__YOUR OBJECTIVE__:
Here are the records. Write out exactly the lines between the one holding "This screenshot has height=454, width=807." and the one holding "This screenshot has height=316, width=561.", inclusive.

__DATA SHOWN__:
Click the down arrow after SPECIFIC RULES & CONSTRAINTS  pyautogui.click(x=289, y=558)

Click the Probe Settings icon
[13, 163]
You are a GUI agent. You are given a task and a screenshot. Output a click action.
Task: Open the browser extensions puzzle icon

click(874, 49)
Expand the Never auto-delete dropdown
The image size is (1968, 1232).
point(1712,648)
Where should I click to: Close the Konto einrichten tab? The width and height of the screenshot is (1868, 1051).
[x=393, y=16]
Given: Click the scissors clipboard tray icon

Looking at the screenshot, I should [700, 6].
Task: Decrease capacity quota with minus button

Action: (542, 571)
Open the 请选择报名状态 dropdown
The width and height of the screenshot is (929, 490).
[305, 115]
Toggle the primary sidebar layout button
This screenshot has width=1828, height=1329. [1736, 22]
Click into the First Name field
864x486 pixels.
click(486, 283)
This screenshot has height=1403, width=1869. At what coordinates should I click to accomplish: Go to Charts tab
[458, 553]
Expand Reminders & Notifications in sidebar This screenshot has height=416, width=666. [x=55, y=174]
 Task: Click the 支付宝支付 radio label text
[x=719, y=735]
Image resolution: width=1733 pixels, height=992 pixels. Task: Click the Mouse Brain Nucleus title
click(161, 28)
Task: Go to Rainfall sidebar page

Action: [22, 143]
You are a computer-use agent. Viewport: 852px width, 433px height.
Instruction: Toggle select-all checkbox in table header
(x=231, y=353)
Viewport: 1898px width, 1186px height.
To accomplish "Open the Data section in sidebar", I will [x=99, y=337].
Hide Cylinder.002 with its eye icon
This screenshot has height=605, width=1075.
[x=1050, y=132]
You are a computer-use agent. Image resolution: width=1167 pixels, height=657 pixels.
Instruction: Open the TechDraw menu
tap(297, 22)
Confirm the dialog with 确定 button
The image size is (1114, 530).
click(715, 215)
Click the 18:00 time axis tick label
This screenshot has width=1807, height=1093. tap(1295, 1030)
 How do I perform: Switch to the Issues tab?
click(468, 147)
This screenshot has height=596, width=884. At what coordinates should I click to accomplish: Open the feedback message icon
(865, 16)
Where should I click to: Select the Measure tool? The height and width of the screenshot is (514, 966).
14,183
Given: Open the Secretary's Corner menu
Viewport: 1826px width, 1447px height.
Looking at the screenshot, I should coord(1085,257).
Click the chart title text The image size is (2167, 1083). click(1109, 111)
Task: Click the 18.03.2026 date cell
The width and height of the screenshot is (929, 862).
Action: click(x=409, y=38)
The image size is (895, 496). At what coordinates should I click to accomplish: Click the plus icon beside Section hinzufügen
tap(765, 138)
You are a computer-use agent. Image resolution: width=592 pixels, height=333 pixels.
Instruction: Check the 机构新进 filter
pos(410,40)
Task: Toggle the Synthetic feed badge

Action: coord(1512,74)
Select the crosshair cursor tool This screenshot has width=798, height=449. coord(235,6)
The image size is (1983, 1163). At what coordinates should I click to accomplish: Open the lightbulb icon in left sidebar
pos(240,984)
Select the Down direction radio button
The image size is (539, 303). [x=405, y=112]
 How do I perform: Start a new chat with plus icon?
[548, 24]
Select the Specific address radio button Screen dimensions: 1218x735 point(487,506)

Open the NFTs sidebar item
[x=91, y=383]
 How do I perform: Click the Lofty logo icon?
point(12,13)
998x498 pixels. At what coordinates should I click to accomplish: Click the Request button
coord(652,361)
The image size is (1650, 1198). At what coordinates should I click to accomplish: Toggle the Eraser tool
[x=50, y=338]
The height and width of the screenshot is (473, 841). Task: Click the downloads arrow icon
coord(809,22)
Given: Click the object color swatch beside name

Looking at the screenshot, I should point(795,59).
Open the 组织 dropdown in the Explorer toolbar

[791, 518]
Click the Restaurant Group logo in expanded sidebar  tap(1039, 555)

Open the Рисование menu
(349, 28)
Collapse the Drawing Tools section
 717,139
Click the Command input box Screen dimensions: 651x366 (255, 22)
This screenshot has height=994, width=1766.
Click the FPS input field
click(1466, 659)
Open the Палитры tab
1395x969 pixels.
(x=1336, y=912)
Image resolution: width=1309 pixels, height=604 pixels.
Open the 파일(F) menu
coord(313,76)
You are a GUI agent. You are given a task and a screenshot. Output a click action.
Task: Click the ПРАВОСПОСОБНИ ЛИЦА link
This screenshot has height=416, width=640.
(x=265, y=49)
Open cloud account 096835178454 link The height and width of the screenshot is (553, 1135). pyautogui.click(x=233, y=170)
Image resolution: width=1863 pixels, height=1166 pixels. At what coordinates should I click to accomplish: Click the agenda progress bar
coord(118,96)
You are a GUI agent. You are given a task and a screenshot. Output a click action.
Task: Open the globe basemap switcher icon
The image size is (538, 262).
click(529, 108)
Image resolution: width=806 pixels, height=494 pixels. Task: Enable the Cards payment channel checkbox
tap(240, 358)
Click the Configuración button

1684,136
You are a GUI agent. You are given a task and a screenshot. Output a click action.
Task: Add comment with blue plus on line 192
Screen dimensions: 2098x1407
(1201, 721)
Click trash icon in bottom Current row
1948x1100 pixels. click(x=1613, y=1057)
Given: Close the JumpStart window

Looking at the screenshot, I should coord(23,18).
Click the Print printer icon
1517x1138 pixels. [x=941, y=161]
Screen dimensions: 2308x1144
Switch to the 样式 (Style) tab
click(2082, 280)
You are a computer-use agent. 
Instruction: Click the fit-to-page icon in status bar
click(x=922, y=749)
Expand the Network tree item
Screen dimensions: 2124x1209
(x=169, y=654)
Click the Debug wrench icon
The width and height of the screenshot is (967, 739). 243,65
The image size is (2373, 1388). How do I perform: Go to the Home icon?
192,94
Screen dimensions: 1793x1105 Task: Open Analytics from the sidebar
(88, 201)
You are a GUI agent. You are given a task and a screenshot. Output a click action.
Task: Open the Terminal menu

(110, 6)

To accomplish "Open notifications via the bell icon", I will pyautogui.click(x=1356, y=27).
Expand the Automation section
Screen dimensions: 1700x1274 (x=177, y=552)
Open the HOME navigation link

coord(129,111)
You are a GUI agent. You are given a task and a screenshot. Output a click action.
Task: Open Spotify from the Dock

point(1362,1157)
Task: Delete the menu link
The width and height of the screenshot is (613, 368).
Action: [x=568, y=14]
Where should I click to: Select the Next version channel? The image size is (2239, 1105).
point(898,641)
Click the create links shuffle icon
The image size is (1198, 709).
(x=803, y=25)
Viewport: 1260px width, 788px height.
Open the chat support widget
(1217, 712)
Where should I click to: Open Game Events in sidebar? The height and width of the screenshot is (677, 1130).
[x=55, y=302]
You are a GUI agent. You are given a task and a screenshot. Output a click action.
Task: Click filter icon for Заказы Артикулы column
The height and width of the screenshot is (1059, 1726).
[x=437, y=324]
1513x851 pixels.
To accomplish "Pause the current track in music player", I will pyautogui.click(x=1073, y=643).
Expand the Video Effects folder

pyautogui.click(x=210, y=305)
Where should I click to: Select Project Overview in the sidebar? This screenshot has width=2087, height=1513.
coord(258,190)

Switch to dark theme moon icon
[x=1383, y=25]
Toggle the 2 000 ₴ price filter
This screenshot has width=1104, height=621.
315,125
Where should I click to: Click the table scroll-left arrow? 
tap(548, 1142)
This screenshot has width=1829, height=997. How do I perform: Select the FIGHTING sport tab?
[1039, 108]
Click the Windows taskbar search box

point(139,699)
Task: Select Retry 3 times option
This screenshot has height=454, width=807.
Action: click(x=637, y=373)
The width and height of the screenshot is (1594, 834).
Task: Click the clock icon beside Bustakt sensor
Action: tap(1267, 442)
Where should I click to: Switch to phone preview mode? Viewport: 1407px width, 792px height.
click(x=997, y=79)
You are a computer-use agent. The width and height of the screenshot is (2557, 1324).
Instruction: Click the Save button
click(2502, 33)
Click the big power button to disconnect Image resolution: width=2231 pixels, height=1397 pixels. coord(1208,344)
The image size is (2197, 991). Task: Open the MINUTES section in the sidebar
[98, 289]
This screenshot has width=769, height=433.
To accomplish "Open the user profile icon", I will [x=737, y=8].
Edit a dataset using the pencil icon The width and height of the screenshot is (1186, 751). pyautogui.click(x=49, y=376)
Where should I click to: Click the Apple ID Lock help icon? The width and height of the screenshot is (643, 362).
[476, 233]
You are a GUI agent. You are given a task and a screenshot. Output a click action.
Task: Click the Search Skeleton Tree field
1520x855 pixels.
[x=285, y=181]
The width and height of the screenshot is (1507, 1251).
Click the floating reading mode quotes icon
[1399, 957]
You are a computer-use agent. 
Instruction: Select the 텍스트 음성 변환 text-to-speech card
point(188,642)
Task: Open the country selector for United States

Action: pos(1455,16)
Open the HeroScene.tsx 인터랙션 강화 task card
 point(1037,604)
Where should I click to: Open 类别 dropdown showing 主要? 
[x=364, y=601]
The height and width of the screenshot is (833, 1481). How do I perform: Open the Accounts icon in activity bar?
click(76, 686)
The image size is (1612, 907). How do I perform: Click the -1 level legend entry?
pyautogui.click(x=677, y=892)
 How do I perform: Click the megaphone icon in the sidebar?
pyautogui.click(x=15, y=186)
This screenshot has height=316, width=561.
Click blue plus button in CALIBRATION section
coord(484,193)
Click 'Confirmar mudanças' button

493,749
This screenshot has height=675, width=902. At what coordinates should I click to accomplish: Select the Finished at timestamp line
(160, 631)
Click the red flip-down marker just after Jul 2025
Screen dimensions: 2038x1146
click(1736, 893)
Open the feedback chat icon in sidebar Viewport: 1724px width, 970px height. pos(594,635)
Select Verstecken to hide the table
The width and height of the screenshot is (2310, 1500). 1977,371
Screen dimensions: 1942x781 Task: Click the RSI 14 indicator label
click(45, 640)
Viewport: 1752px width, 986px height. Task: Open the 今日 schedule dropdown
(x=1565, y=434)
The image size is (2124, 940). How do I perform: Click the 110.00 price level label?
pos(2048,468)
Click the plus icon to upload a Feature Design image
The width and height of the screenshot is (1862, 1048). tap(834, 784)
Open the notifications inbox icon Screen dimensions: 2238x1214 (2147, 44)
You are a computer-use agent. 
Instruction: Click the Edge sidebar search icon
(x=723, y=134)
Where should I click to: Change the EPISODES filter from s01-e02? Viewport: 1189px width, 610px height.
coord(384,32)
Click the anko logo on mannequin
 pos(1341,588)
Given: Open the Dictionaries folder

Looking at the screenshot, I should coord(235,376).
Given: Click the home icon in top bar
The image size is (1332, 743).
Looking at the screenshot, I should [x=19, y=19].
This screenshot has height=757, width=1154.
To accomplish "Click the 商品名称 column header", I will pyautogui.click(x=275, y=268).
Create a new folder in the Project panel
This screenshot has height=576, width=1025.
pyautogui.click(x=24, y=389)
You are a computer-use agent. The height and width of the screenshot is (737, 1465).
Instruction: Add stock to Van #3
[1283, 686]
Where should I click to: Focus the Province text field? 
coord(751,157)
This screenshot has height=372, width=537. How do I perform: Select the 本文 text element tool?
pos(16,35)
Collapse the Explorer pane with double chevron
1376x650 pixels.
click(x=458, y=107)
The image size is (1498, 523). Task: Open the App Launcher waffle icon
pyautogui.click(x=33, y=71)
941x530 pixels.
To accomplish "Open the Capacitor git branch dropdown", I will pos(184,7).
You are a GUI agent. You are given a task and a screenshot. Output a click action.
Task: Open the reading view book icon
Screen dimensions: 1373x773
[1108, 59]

__YOUR SOLUTION__:
This screenshot has height=454, width=807.
Action: click(x=637, y=373)
The width and height of the screenshot is (1594, 834).
Task: Click the clock icon beside Bustakt sensor
Action: tap(1267, 442)
Where should I click to: Switch to phone preview mode? Viewport: 1407px width, 792px height.
click(x=997, y=79)
You are a computer-use agent. The width and height of the screenshot is (2557, 1324).
Instruction: Click the Save button
click(2502, 33)
Click the big power button to disconnect Image resolution: width=2231 pixels, height=1397 pixels. coord(1208,344)
The image size is (2197, 991). Task: Open the MINUTES section in the sidebar
[98, 289]
This screenshot has width=769, height=433.
To accomplish "Open the user profile icon", I will [x=737, y=8].
Edit a dataset using the pencil icon The width and height of the screenshot is (1186, 751). pyautogui.click(x=49, y=376)
Where should I click to: Click the Apple ID Lock help icon? The width and height of the screenshot is (643, 362).
[476, 233]
You are a GUI agent. You are given a task and a screenshot. Output a click action.
Task: Click the Search Skeleton Tree field
1520x855 pixels.
[x=285, y=181]
The width and height of the screenshot is (1507, 1251).
Click the floating reading mode quotes icon
[1399, 957]
You are a computer-use agent. 
Instruction: Select the 텍스트 음성 변환 text-to-speech card
point(188,642)
Task: Open the country selector for United States

Action: pos(1455,16)
Open the HeroScene.tsx 인터랙션 강화 task card
 point(1037,604)
Where should I click to: Open 类别 dropdown showing 主要? 
[x=364, y=601]
The height and width of the screenshot is (833, 1481). How do I perform: Open the Accounts icon in activity bar?
click(76, 686)
The image size is (1612, 907). How do I perform: Click the -1 level legend entry?
pyautogui.click(x=677, y=892)
 How do I perform: Click the megaphone icon in the sidebar?
pyautogui.click(x=15, y=186)
This screenshot has height=316, width=561.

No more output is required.